■ **DIRECTIONS**: Below are entries; repeat exactly, and nothing else, the lines from the one holding "The height and" through the one holding "Task: Open Giowanni", inclusive. Leave the pictures out.

■ **THE DATA**:
● ● ● ● ● ● ●

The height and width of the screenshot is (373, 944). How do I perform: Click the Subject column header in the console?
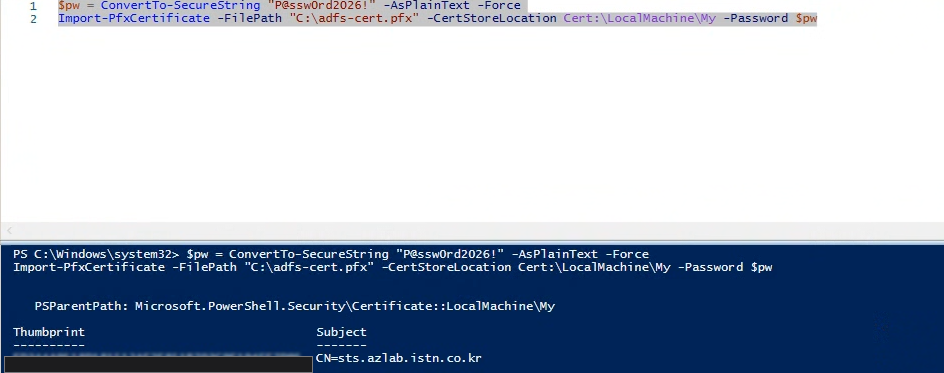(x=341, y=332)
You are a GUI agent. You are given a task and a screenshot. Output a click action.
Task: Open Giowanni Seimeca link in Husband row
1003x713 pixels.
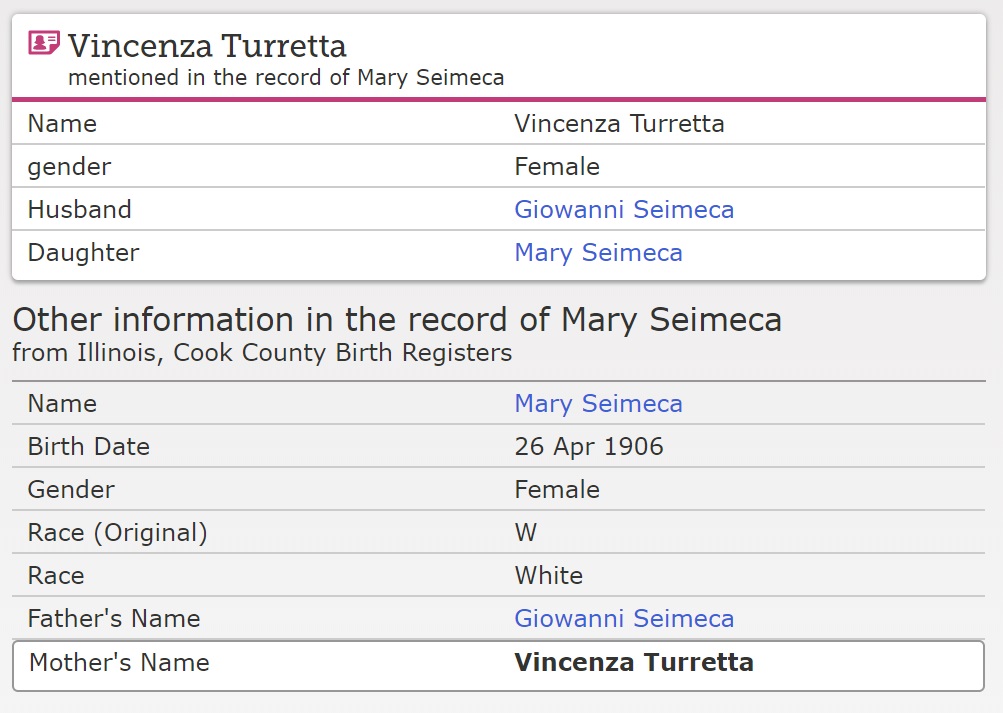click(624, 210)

● ● ● ● ● ● ●

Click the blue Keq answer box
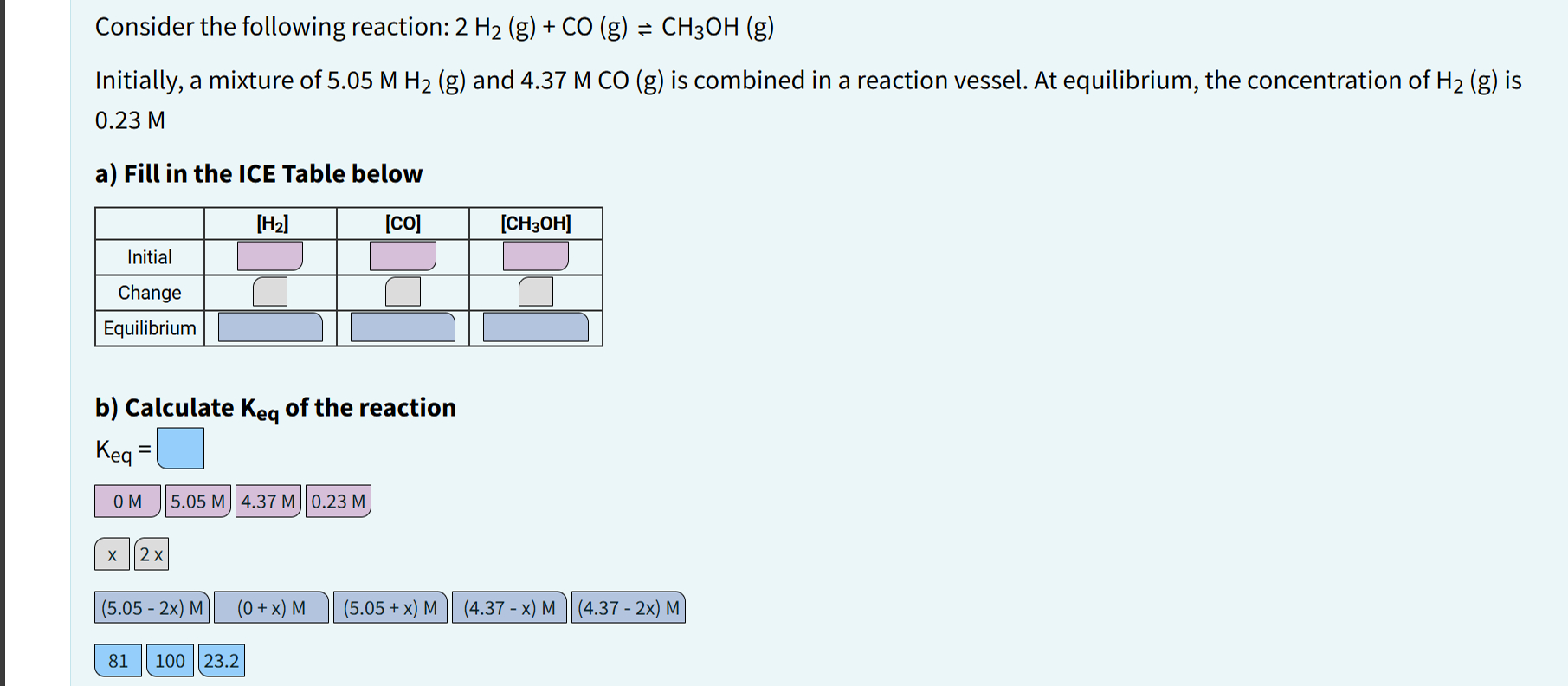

● ● ● ● ● ● ●

■ **OUTPUT FOR THIS TASK**:
The height and width of the screenshot is (373, 944). How do I perform: Click the Subject column header in the console?
(x=341, y=332)
You are a GUI agent. You are given a task and a screenshot. Output a click action.
Task: Open Giowanni Seimeca link in Husband row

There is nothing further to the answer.